Posted by Jack Peacock on September 28, 2007
Environment is FreeRTOS V4.3, GCC 4.2, ST peripheral driver library and the STR750 (ARM7TDMI-S) controller. Interrupts are not nested, and FIQ not used. IRQ mode has a separate stack allocated.

Which CPU mode should be used when handling interrupts when RTOS calls are made for queues and context switching inside the interrupt handler? The example library provided by ST switches from IRQ to SYS mode while procesing an interrupt event generated by peripherals, switching back to IRQ after the interrupt handler completes. However, I am not switching modes, staying in IRQ mode through the entire interrupt, and I don't use the ST provided interrupt handler examples to go with the ST library. Does the interrupt mode make a difference to FreeRTOS?
Jack Peacock

RE: Using ARM7 IRQ mode with STR750

Posted by Dave on September 28, 2007
If you are not wanting the interrupt to cause a context switch then there are no special requirements. If you are wanting the interrupt to cause a context switch then FreeRTOS demonstrates two methods which are

i/ Vector directly to each interrupt individually. In this scheme the interrupt should be declared naked and the FreeRTOS macros used to save and restore the task context. This is done from IRQ mode. This is the way most of the ARM7 ports are configured, but not I don't think all.

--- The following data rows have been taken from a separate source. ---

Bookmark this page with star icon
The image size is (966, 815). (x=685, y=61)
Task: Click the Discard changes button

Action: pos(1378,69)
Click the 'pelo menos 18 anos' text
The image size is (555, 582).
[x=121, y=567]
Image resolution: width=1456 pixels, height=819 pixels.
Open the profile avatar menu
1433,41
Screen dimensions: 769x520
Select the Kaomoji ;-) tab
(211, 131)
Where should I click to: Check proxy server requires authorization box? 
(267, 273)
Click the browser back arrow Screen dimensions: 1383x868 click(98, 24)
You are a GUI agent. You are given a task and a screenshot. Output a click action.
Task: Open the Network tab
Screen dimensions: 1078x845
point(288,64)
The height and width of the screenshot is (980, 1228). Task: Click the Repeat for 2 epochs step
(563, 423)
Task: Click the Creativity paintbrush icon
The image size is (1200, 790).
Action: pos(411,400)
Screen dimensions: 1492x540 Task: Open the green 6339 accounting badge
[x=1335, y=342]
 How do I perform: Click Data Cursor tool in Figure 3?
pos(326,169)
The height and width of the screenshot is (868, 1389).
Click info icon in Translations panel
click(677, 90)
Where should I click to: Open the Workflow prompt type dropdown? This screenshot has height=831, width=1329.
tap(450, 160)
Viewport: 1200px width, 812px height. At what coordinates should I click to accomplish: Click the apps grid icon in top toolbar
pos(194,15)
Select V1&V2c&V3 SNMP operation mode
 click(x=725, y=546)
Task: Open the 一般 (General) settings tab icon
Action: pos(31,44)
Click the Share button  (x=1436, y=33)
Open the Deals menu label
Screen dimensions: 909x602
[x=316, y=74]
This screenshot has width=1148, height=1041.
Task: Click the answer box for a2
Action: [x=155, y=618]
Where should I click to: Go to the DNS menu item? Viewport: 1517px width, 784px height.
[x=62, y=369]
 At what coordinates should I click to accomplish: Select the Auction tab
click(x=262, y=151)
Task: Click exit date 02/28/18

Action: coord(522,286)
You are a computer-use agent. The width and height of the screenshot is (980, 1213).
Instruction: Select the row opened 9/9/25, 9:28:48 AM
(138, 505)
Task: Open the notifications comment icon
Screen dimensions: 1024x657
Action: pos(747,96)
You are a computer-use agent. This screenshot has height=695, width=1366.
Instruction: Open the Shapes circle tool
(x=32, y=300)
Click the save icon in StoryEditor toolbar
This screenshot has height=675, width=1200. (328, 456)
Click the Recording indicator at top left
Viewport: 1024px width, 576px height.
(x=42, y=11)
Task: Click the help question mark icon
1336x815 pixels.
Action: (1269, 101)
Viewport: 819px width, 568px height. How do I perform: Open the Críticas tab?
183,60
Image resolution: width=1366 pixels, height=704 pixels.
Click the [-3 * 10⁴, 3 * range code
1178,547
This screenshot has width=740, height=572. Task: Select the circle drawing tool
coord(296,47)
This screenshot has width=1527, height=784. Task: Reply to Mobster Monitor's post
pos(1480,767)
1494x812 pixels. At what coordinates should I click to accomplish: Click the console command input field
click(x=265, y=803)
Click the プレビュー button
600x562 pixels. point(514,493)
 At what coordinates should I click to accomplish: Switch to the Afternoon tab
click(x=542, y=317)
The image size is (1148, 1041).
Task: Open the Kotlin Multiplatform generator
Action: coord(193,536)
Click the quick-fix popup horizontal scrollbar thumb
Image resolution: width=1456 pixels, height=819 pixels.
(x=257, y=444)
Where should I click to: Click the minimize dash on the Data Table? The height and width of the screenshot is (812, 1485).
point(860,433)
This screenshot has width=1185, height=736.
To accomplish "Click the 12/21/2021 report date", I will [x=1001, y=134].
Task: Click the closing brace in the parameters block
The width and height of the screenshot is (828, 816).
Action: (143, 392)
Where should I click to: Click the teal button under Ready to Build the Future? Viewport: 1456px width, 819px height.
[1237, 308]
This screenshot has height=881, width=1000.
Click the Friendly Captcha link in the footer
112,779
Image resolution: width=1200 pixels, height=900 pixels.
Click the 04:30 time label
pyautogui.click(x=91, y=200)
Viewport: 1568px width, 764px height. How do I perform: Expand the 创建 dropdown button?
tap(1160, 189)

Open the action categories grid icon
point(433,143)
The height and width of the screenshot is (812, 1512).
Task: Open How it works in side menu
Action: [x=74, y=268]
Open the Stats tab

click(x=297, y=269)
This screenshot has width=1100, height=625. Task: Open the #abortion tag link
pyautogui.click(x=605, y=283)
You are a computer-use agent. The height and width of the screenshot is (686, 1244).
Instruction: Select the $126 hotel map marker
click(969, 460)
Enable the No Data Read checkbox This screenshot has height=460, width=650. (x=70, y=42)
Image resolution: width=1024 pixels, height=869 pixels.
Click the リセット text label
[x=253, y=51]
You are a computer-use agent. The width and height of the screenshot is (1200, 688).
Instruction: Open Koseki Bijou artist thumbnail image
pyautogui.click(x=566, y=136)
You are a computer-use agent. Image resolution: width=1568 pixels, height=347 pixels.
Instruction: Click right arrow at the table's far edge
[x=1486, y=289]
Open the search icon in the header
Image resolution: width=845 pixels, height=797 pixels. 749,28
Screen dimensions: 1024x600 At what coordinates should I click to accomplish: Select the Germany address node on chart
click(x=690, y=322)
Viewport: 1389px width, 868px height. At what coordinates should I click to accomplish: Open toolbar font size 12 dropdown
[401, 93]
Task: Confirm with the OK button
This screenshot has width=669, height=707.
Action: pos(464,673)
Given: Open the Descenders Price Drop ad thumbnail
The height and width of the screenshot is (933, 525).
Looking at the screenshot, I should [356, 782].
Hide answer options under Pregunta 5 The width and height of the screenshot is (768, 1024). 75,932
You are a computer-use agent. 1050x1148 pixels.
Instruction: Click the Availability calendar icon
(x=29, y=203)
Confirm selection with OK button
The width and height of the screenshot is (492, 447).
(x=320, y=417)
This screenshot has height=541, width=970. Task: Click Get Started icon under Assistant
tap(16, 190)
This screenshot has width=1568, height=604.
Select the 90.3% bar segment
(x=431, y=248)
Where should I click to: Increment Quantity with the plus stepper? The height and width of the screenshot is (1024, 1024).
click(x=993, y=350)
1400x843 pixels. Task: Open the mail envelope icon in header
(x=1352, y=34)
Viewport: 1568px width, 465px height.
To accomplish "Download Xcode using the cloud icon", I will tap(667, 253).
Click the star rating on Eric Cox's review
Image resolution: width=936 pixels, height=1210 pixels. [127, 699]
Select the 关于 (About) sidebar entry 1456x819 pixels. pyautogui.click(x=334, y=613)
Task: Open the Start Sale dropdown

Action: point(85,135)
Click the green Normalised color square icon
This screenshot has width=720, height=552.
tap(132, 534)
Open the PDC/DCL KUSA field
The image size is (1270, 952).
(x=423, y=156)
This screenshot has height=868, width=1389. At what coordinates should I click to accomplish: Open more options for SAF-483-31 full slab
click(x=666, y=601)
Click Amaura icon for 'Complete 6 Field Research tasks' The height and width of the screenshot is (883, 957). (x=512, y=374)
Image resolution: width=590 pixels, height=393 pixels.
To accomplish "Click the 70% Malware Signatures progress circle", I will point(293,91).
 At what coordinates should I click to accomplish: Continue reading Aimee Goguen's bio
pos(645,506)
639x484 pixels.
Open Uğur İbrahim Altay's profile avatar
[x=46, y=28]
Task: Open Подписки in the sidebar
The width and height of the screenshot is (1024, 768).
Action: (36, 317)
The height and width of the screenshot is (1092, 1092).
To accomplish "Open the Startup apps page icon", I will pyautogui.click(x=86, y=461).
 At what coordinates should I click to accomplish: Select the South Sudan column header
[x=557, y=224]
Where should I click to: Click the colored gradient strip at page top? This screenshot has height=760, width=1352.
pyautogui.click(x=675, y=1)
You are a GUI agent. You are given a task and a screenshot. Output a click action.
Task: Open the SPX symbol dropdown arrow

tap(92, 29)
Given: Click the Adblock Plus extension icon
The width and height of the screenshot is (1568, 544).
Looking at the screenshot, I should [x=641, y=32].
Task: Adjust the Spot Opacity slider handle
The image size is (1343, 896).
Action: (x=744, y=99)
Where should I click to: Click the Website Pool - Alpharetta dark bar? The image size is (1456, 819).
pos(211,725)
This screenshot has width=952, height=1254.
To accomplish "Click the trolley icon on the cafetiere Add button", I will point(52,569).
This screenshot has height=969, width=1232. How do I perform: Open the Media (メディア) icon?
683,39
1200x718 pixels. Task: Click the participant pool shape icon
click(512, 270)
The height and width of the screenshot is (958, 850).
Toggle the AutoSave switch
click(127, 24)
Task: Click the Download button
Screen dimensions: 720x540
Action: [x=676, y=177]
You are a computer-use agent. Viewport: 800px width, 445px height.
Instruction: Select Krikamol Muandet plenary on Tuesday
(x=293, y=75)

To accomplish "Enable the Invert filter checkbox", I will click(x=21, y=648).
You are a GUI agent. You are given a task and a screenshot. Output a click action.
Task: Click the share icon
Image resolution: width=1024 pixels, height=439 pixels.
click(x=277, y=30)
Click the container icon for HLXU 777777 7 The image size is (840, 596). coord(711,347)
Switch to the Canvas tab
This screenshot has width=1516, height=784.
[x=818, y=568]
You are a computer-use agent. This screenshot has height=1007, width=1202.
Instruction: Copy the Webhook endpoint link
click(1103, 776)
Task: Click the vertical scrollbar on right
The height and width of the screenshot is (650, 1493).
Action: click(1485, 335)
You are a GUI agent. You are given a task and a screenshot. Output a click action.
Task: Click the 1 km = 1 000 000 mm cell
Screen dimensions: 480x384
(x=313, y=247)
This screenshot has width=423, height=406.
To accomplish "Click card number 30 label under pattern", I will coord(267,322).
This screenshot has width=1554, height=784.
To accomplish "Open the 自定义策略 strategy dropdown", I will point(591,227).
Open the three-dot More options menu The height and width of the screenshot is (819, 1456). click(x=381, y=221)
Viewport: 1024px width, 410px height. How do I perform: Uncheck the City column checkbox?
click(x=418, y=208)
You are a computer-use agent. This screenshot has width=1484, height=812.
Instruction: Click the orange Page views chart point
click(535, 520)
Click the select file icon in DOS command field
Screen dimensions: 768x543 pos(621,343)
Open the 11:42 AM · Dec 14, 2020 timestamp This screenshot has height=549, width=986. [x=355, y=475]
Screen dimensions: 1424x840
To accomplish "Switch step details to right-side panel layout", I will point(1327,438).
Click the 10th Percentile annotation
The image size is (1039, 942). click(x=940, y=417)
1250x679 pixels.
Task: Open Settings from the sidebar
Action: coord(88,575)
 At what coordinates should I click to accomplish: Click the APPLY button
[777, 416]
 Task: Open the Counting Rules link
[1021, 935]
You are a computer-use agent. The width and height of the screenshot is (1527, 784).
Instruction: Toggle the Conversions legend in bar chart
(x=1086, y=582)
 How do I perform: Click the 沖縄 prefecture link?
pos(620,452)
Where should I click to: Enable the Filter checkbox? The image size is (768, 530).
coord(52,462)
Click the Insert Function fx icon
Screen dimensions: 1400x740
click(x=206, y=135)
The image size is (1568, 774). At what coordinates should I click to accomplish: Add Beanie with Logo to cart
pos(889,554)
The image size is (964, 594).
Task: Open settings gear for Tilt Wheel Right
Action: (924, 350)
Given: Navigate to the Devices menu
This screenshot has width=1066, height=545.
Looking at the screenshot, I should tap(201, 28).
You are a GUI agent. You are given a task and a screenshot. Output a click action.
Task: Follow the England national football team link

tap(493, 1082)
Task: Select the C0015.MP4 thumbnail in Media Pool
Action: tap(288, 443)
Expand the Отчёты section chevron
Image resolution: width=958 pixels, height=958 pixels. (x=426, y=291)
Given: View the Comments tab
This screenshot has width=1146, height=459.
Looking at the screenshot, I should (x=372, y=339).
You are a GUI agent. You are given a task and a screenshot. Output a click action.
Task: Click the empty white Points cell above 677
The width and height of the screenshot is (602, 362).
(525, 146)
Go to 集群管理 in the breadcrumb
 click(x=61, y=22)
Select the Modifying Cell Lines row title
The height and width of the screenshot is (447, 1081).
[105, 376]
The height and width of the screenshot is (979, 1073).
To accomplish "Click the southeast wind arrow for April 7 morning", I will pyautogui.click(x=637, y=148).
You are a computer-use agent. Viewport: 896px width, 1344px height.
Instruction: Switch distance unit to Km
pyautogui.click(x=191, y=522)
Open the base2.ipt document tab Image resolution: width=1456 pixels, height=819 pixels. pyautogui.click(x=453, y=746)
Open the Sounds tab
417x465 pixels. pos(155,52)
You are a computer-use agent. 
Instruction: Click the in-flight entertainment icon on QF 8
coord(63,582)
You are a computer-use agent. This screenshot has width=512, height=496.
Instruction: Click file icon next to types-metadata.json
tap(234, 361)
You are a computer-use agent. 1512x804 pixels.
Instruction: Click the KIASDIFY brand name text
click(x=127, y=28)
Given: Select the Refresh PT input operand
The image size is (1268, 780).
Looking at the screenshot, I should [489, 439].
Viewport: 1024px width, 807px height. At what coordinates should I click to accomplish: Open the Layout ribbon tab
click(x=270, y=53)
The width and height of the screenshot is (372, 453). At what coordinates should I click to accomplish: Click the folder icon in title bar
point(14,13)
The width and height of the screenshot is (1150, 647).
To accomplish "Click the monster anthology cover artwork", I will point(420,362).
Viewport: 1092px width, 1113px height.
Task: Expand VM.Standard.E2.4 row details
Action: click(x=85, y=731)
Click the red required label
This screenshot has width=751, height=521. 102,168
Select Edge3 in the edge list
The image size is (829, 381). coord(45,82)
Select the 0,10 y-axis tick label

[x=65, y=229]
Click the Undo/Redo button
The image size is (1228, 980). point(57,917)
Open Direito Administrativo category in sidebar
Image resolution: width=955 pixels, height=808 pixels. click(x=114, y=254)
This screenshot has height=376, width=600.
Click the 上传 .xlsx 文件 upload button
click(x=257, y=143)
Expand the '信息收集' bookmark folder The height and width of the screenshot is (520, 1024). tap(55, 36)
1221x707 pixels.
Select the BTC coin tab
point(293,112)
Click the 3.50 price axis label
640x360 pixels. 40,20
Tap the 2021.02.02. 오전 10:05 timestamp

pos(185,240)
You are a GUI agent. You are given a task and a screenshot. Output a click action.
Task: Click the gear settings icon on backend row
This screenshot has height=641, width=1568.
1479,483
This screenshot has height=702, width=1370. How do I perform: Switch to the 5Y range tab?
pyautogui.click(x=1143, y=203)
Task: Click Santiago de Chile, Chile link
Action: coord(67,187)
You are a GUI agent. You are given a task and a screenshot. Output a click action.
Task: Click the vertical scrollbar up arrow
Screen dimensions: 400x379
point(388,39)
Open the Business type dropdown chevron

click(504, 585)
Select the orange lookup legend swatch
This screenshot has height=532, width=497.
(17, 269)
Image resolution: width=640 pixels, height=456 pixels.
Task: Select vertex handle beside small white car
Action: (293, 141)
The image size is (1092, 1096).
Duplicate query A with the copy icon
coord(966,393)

ii/ Have a common interrupt entry point that saves the task context, then vectors to the interrupt handler which is just an ordinary C function, then restores the context after the C function completes. The restored context might be different to that which was saved if a context switch has occurred. This is demonstrated in the STR9 demo and maybe some others. This also uses IRQ mode.

Never use startup code that manipulates the registers and processor mode before vectoring to an interrupt other than the method ii/ FreeRTOS code described here. The system will simply crash if you do as this is not how the FreeRTOS code expects to find the processor or stacks.